7.              Eu égard à ce qui précède, c'est à juste titre que l'intimé a mis fin à la mesure d'ordre professionnel, respectivement n'en a pas octroyé une ou des autre(s) au recourant.

 

8.              a) En définitive, le recours doit être rejeté et, partant, la décision du 29 septembre 2021 confirmée.

 

              b) La procédure de recours en matière de contestations portant sur l’octroi ou le refus de prestations de l’assurance-invalidité est soumise à des frais de justice (art. 69 al. 1bis LAI).

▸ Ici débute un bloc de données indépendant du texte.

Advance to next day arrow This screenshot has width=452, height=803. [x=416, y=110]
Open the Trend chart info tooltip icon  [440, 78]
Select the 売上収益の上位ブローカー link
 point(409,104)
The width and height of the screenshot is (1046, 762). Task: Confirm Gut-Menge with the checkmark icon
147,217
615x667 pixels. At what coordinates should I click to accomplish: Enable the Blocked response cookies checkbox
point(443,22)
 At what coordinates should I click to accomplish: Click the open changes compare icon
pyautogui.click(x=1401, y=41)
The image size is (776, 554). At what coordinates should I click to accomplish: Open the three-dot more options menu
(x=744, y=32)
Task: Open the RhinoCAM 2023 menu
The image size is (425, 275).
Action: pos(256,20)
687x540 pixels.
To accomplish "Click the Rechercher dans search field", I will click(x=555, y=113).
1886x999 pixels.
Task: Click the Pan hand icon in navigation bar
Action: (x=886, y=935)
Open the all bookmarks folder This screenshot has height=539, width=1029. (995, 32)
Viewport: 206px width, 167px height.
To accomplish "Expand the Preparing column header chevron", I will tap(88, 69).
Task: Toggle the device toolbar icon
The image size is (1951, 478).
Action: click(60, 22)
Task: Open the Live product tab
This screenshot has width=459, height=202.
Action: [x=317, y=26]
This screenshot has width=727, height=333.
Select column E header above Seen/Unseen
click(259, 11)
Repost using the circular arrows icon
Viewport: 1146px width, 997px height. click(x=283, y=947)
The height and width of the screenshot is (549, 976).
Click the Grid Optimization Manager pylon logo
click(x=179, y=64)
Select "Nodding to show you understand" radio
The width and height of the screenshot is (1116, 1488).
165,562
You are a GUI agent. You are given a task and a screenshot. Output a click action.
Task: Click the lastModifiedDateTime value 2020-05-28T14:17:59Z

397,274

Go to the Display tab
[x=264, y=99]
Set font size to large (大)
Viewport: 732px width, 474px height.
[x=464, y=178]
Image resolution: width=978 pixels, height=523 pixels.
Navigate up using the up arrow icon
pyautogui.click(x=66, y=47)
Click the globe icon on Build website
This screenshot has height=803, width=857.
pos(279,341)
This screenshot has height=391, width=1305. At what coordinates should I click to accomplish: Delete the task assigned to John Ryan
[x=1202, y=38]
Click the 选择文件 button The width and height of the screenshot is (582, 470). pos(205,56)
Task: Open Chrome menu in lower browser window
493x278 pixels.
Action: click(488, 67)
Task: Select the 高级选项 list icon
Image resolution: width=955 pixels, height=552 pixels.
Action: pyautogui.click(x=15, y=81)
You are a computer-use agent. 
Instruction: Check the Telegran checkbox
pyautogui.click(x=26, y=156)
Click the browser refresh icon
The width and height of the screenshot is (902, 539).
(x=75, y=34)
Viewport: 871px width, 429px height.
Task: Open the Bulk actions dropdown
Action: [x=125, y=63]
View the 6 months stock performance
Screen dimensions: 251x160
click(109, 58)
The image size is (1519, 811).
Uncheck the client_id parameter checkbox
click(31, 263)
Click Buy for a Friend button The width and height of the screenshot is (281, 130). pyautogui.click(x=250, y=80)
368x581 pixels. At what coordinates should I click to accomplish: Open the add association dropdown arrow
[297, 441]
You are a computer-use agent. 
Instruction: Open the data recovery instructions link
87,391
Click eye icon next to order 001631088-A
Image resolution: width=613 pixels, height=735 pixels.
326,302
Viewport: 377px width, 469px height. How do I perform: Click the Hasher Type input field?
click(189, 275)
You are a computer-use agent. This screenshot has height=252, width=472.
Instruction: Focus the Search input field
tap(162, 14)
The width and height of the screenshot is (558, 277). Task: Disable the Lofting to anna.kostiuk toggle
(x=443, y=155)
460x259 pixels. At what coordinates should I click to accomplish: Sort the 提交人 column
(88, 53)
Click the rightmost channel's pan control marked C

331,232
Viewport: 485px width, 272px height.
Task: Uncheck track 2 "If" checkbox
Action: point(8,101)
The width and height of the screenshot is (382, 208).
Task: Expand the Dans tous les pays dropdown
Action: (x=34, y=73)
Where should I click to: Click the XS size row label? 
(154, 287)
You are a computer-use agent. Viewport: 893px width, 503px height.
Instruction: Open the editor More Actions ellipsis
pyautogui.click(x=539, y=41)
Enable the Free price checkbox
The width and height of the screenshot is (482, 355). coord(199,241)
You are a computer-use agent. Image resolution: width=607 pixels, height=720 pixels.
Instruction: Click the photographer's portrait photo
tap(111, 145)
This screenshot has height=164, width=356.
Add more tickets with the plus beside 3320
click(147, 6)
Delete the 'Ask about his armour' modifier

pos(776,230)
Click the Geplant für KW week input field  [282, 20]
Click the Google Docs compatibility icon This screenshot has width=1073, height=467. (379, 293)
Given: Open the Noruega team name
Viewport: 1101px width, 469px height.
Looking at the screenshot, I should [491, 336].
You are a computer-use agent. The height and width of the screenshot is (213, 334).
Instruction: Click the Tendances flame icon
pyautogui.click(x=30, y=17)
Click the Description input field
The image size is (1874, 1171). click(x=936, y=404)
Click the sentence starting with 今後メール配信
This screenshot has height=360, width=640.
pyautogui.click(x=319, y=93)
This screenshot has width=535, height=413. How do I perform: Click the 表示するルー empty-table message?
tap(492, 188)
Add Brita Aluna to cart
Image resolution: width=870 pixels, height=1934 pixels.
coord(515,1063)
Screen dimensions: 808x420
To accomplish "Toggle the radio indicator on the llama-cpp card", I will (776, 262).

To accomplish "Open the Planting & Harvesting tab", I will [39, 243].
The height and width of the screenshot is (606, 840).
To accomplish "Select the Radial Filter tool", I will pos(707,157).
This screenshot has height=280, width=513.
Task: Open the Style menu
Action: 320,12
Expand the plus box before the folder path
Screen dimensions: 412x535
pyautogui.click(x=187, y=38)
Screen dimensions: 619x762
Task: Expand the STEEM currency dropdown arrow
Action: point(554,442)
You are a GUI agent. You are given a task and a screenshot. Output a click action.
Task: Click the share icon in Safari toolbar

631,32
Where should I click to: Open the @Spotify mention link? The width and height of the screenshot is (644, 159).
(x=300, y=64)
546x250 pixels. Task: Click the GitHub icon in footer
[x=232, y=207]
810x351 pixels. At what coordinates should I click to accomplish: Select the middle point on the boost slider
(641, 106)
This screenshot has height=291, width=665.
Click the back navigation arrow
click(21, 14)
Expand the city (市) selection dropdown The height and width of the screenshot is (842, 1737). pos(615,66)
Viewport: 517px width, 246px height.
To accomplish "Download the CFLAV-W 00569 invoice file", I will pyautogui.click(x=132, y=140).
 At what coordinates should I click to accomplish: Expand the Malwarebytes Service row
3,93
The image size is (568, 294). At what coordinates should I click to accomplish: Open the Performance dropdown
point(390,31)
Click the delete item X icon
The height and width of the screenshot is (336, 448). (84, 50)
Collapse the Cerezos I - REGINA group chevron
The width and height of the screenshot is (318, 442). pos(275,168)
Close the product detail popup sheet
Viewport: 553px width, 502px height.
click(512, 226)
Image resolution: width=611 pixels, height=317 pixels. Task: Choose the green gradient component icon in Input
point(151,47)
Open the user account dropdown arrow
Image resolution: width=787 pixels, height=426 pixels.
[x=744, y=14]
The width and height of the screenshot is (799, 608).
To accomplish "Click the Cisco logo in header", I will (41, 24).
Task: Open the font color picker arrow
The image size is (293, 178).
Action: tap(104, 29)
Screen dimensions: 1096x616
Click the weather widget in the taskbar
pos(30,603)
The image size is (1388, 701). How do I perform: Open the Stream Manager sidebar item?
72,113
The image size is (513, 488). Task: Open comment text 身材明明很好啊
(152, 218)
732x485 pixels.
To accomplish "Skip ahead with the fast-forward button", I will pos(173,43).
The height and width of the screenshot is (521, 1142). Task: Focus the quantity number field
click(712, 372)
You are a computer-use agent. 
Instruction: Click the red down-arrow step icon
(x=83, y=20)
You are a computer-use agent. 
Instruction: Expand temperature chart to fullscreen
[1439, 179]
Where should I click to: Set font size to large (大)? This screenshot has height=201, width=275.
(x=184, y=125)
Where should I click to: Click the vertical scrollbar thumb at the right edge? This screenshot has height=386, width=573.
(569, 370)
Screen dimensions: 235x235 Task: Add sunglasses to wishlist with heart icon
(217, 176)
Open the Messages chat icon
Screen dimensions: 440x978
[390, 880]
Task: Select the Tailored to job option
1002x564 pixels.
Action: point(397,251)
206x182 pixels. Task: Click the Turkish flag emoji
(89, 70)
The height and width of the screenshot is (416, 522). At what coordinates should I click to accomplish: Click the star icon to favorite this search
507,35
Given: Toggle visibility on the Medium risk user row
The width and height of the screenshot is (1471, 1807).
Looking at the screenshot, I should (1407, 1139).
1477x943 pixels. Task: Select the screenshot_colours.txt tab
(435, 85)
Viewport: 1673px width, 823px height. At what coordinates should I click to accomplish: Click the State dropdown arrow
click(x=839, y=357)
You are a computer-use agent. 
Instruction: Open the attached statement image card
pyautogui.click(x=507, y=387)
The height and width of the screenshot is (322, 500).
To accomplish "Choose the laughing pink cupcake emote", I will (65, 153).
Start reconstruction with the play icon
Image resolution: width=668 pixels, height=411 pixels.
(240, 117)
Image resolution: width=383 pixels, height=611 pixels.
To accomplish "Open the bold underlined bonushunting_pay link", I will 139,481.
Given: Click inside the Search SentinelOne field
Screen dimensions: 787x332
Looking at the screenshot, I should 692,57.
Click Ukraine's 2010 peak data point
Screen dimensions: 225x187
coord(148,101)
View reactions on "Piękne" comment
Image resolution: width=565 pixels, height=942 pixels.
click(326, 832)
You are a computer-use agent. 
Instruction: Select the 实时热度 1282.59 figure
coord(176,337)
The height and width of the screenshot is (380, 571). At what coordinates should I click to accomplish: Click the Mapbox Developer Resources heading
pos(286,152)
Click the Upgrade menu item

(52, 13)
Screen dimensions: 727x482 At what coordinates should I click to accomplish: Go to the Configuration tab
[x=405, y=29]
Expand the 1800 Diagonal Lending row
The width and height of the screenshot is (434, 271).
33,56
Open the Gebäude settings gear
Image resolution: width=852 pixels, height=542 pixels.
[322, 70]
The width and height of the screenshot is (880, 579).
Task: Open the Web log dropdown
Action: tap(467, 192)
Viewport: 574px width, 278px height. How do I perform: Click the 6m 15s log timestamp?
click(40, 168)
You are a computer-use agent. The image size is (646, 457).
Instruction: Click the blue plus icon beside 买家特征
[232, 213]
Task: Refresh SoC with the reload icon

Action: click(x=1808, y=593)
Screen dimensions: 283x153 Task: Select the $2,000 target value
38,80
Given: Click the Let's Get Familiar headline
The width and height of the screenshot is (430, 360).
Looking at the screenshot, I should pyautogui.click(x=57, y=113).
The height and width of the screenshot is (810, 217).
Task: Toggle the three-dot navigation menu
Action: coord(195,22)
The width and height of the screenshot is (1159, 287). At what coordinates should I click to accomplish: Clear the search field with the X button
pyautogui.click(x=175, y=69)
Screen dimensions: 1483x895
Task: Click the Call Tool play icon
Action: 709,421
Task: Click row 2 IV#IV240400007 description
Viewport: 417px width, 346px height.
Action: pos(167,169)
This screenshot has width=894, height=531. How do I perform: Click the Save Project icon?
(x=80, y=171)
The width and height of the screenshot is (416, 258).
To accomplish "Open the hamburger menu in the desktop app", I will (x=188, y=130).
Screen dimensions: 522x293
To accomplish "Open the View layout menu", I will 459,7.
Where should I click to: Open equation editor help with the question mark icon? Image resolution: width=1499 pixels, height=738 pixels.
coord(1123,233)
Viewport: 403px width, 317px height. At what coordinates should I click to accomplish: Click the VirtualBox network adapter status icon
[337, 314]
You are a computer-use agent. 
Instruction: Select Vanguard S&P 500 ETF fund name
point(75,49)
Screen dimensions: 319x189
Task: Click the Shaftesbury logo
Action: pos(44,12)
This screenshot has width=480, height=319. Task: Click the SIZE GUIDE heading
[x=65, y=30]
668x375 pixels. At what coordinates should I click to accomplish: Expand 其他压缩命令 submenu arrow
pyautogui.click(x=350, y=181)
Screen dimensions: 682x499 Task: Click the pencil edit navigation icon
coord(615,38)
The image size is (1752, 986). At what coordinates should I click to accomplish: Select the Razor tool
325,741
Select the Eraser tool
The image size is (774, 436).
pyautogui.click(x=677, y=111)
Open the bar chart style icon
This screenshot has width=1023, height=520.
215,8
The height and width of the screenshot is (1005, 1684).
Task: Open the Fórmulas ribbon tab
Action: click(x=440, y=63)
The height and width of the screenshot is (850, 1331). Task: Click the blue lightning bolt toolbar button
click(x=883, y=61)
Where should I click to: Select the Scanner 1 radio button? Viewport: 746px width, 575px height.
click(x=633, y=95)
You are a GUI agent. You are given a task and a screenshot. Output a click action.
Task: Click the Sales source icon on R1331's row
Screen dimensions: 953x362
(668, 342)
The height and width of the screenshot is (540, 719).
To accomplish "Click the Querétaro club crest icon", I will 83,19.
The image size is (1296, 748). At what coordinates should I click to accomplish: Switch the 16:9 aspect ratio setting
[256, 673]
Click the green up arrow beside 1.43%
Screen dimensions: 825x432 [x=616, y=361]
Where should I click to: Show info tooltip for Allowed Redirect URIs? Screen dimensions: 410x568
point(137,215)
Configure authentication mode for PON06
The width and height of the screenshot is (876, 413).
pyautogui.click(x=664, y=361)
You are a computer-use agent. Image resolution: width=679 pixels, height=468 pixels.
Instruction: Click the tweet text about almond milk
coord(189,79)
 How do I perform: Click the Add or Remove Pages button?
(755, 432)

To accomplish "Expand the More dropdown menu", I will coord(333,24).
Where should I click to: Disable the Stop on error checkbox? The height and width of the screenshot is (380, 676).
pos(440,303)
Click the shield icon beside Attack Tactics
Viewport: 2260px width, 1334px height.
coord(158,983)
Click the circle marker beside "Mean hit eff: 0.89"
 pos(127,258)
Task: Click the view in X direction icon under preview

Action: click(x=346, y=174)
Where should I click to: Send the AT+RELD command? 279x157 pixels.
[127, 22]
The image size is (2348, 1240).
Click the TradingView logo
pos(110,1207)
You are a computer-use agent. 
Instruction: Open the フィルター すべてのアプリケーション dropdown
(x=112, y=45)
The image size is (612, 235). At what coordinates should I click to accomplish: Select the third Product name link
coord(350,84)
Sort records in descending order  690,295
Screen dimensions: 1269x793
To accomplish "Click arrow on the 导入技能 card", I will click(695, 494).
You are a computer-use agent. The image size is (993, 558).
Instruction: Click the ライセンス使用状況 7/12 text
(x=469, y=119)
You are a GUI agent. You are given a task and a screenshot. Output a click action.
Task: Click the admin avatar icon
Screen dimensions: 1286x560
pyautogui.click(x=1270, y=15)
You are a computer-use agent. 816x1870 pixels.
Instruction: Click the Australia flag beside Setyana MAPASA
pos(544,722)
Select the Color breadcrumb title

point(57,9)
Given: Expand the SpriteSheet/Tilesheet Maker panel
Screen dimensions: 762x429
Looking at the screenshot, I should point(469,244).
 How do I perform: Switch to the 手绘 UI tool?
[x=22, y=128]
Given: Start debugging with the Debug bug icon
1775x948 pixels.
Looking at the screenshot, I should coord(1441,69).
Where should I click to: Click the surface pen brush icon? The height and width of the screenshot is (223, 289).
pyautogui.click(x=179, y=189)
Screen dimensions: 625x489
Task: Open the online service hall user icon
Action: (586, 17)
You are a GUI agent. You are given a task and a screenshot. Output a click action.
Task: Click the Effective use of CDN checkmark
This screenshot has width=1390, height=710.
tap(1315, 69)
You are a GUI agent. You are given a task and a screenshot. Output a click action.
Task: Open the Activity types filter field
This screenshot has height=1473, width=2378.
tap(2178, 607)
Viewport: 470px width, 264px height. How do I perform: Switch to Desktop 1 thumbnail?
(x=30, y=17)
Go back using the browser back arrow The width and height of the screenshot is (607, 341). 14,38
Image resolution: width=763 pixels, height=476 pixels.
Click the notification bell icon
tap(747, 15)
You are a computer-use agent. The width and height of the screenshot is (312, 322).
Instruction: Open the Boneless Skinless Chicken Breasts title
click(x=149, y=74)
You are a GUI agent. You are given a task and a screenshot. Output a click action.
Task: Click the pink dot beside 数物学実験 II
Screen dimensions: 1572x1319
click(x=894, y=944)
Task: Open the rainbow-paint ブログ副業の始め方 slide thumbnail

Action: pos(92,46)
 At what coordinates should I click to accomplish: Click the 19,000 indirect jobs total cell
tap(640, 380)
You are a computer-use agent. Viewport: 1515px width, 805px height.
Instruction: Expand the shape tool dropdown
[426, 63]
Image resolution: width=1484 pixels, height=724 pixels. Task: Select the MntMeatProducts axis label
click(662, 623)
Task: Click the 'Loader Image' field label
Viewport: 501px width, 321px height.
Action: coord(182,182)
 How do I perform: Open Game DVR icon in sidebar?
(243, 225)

Il convient de les fixer à 600 fr. et de les mettre à la charge de la partie recourante, vu le sort de ses conclusions.

 

              c) Il n’y a pas lieu d’allouer de dépens à la partie recourante, qui n’obtient pas gain de cause et a, quoi qu'il en soit, procédé sans mandataire qualifié (art. 61 let. g LPGA ; ATF 127 V 205 consid. 4b).

Par ces motifs,

la Cour des assurances sociales

prononce :

 

              I.              Le recours est rejeté.

 

              II.              La décision rendue le 29 septembre 2021 par l'Office de l'assurance-invalidité pour le canton de Vaud, est confirmée.

 

              III.              Les frais judiciaires, arrêtés à 600 fr. (six cents francs), sont mis à la charge d'P.________.

 

              IV.              Il n’est pas alloué d'indemnité de dépens.

 

 

La présidente :               La greffière :

 

 

 

Du

 

 

 

              L'arrêt qui précède, dont la rédaction a été approuvée à huis clos, est notifié à :

 

‑              P.________,

‑              Office de l'assurance-invalidité pour le canton de Vaud,

‑              Office fédéral des assurances sociales,

 

              par l'envoi de photocopies.

 

 

 

 

 

              Le présent arrêt peut faire l'objet d'un recours en matière de droit public devant le Tribunal fédéral au sens des art. 82 ss LTF (loi du 17 juin 2005 sur le Tribunal fédéral ; RS 173.110), cas échéant d'un recours constitutionnel subsidiaire au sens des art. 113 ss LTF. Ces recours doivent être déposés devant le Tribunal fédéral (Schweizerhofquai 6, 6004 Lucerne) dans les trente jours qui suivent la présente notification (art. 100 al. 1 LTF).